The district court determined that appellant was aware of respondent’s relationship with this other man at the time the parties entered into their stipulation. In addition, the court properly considered respondent’s needs separately from the expenses attributable to her significant other. See Sieber, 258 N.W.2d at 758 (meretricious relationship cannot form basis for reducing or terminating maintenance, unless that relationship reduces former spouse’s needs by improving her economic well-being or otherwise reducing her financial needs). Thus, the district court did not abuse its discretion in rejecting appellant’s claim that respondent’s relationship with this other man warranted modification of maintenance.
The district court also made findings on the parties’ incomes and agreed that there had been a substantial change in circumstances because both parties “are earning significantly more than at the time of the dissolution.” The court properly attempted to determine respondent’s income, given evidence that she and her significant other commingle their earnings and that unreported income is sometimes deposited into her checking account. Despite both parties’ objections to these findings, the district court did not clearly err in determining respondent’s income. See Minn. R. Civ. P. 52.01 (findings upheld unless clearly erroneous).
The district court further determined that although the changes in the parties’ incomes were substantial, they did not make the terms of the stipulated judgment unreasonable and unfair. Where a recipient’s increase in income is anticipated or necessary to allow the recipient to make ends meet, it alone does not justify a reduction in maintenance. See Tuthill v. Tuthill, 399 N.W.2d 230, 232 (Minn. App. 1987) (where amount of maintenance awarded clearly indicates that it was presumed recipient would have another source of income, recipient’s employment foreseeable); James v. James, 397 N.W.2d 587, 590 (Minn. App. 1986) (same). Here, at the time of the dissolution, respondent was 38 years old, working part time and earning a net monthly income of $580. Even with her receipt of $1,750 in maintenance, the parties had to have anticipated that respondent would need to increase her income in order to meet her needs. Thus, the district court did not abuse its discretion in determining that the increase in the parties’ incomes did not make the terms of the prior maintenance award unreasonable and unfair.
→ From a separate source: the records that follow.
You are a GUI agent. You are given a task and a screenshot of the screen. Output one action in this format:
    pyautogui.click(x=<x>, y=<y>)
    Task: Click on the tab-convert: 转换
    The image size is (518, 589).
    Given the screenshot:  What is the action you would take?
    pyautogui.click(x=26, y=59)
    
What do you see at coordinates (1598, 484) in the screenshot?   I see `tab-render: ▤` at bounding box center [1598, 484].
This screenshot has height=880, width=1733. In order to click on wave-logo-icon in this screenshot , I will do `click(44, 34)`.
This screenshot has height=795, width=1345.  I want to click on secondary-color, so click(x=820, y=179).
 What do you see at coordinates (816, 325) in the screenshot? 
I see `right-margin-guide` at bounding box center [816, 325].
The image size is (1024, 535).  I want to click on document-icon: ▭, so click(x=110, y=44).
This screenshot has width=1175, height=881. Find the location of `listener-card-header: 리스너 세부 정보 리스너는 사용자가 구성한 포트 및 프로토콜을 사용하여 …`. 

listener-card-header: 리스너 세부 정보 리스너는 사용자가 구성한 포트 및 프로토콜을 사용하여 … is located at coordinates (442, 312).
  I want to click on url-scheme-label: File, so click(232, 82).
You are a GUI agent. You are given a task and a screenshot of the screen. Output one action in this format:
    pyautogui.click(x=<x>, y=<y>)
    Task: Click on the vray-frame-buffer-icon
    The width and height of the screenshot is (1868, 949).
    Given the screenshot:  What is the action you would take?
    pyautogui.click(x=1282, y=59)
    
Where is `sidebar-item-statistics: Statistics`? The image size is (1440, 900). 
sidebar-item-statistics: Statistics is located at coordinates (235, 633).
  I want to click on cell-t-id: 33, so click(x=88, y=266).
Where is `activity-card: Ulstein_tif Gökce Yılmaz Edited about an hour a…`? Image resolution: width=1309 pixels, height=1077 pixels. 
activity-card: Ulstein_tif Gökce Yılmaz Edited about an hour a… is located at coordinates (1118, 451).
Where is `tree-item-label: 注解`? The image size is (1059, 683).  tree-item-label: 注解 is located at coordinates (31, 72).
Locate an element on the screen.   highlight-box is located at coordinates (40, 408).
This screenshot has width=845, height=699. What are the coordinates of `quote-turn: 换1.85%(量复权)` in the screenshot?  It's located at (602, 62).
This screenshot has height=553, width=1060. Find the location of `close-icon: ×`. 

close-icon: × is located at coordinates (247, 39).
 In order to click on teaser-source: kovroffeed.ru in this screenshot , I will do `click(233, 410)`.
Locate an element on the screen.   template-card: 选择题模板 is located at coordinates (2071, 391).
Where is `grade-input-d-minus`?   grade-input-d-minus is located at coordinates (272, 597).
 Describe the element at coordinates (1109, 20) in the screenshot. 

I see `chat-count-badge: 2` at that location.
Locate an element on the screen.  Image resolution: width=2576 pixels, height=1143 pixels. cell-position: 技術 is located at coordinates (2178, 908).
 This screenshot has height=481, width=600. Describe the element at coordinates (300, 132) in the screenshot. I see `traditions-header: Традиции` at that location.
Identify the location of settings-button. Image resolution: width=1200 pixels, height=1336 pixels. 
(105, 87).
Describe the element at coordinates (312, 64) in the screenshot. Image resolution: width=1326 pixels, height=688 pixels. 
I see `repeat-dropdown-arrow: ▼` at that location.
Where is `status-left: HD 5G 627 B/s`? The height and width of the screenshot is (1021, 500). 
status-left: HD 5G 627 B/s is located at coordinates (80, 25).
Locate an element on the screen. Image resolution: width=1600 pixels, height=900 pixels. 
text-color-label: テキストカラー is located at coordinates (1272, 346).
Finally, by notice of review, respondent argues that the district court abused its discretion in denying her requests for attorney fees based on the disparate incomes of the parties. See Minn. Stat. § 518.14, subd. 1 (2000) (authorizing award of need-based attorney fees in dissolution cases). Because the district court did not abuse its discretion in denying respondent’s requests for fees, we affirm. See Kitchar v. Kitchar, 553 N.W.2d 97, 104 (Minn. App. 1996) (“A [district court’s] refusal to award attorney fees will not be reversed absent a clear abuse of discretion.”), review denied (Minn. Oct. 29, 1996).